Friday, May 29, 2020

No Transparency in North Carolina for What's Driving the COVID Numbers


Major reporting is now available from a coalition of investigative journalists that much of the information about COVID-19 outbreaks in meat-processing plants is being kept from us.

North Carolina employs 35,590 workers in the industry, more than any other state except Texas and Georgia, according to U.S. Department of Labor statistics. We've known about the huge outbreak at the Tyson plant in Wilkes County because the Wilkes health department reported it and the company confirmed it, eventually admitting that almost 600 workers there had tested positive.

A Department of Health and Human Services spokesperson has admitted that the agency knows of more than 2,000 confirmed cases of COVID-19 at meat-processing facilities in North Carolina as of Tuesday of this week, but state officials are withholding information about the size of outbreaks at specific plants. Those 2,000 cases are spread across 28 outbreaks in 18 counties: Bertie, Bladen, Burke, Chatham, Davie, Duplin, Hoke, Lee, Lenoir, Randolph, Richmond, Robeson, Sampson, Surry, Union, Wayne, Wilkes and Wilson.

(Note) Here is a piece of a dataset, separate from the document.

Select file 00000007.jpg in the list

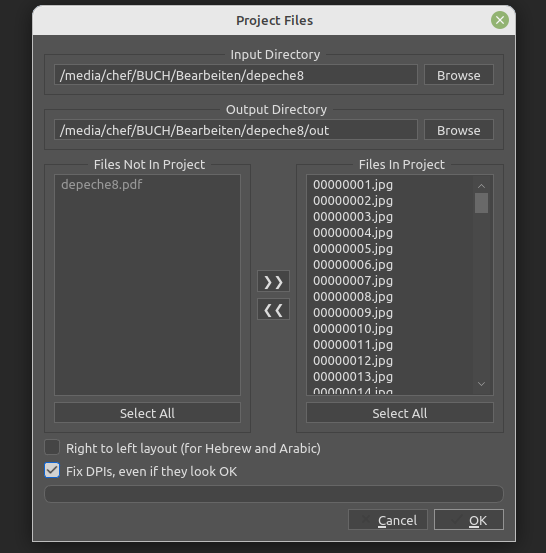(x=353, y=281)
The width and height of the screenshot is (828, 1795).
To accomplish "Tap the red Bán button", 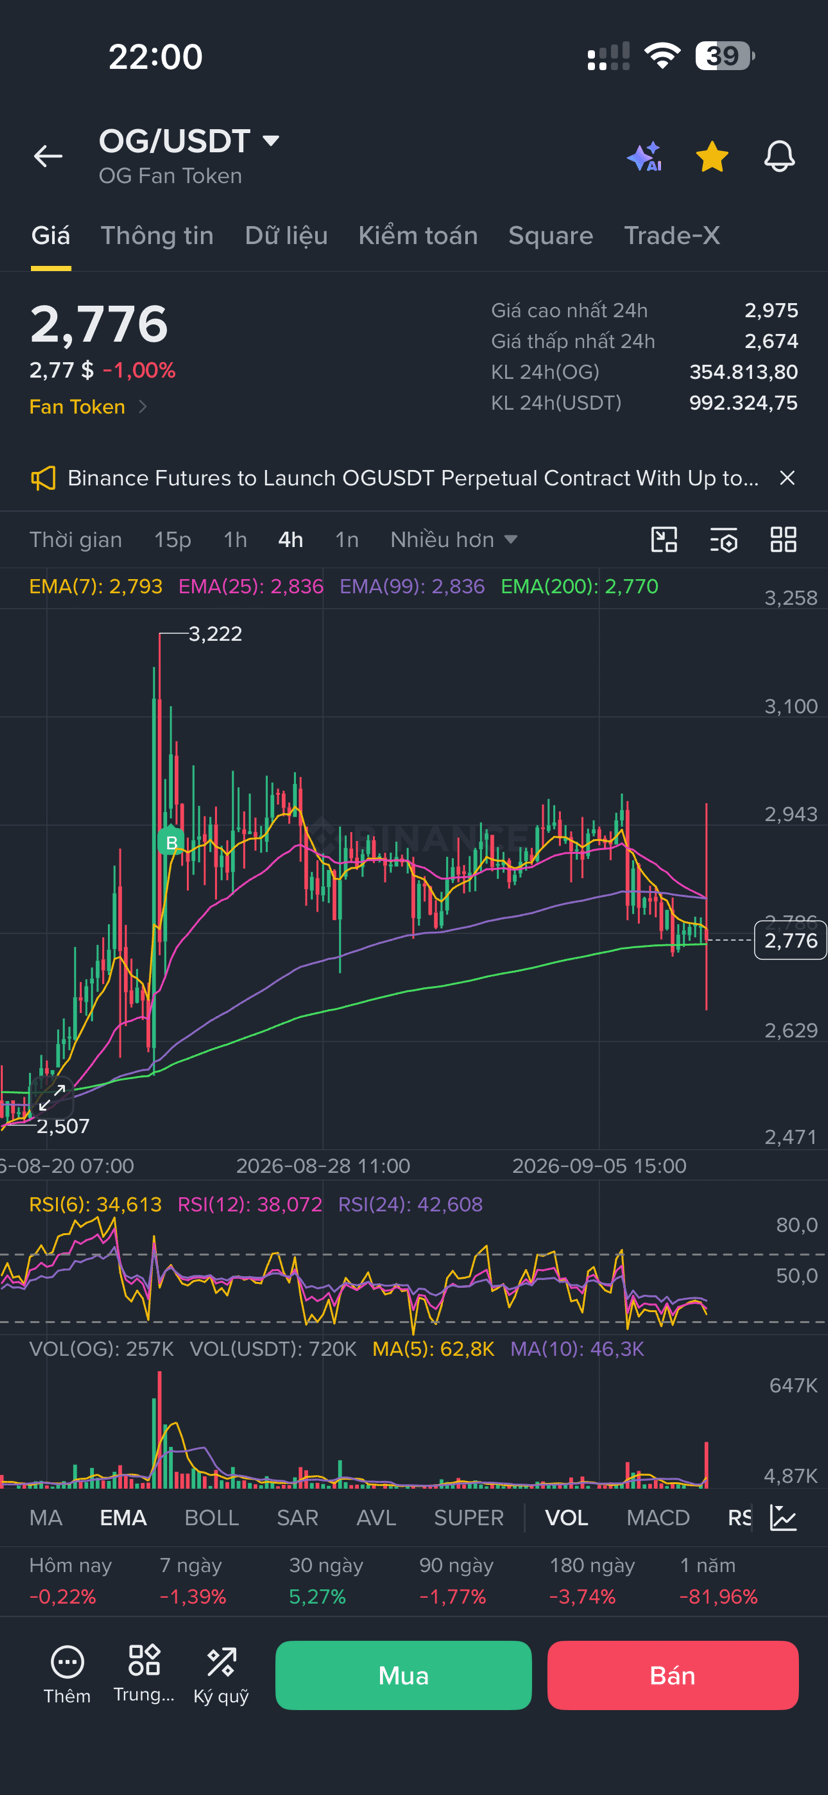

The department is leery of divulging the companies involved because it might discourage other companies from admitting they have a problem. What? That concealment seems guaranteed to harm the public health, and buck-passing looks like a virus of its own:
Statewide tracking of outbreaks at these kinds of facilities appears to have fallen into a responsibility or oversight gap. DHHS has repeatedly said the industry is regulated by the N.C. Department of Agriculture, and that DHHS can play only a supporting role in helping to implement protections for employees.
But state agriculture department officials say their oversight applies only to the food, not the health of workers. State Agriculture Commissioner Steve Troxler repeatedly denied having authority to enforce any safety guidelines for workers at meat processing plants.
“That is not something we’re involved in,” Troxler said in a recent interview. “Public health is the lead agency on the response to this virus.”
Meanwhile, the people getting sick and spreading the disease to their families and their communities are largely poor, non-white, often immigrant. The president has already signaled that he thinks they're expendable, with his executive order that meat-processing plants stay open no matter what, and no one else seems to be rallying to their defense. Our nation, our society has grown callous and outright cruel, from the top down, and I'm not just talking about cops killing black people.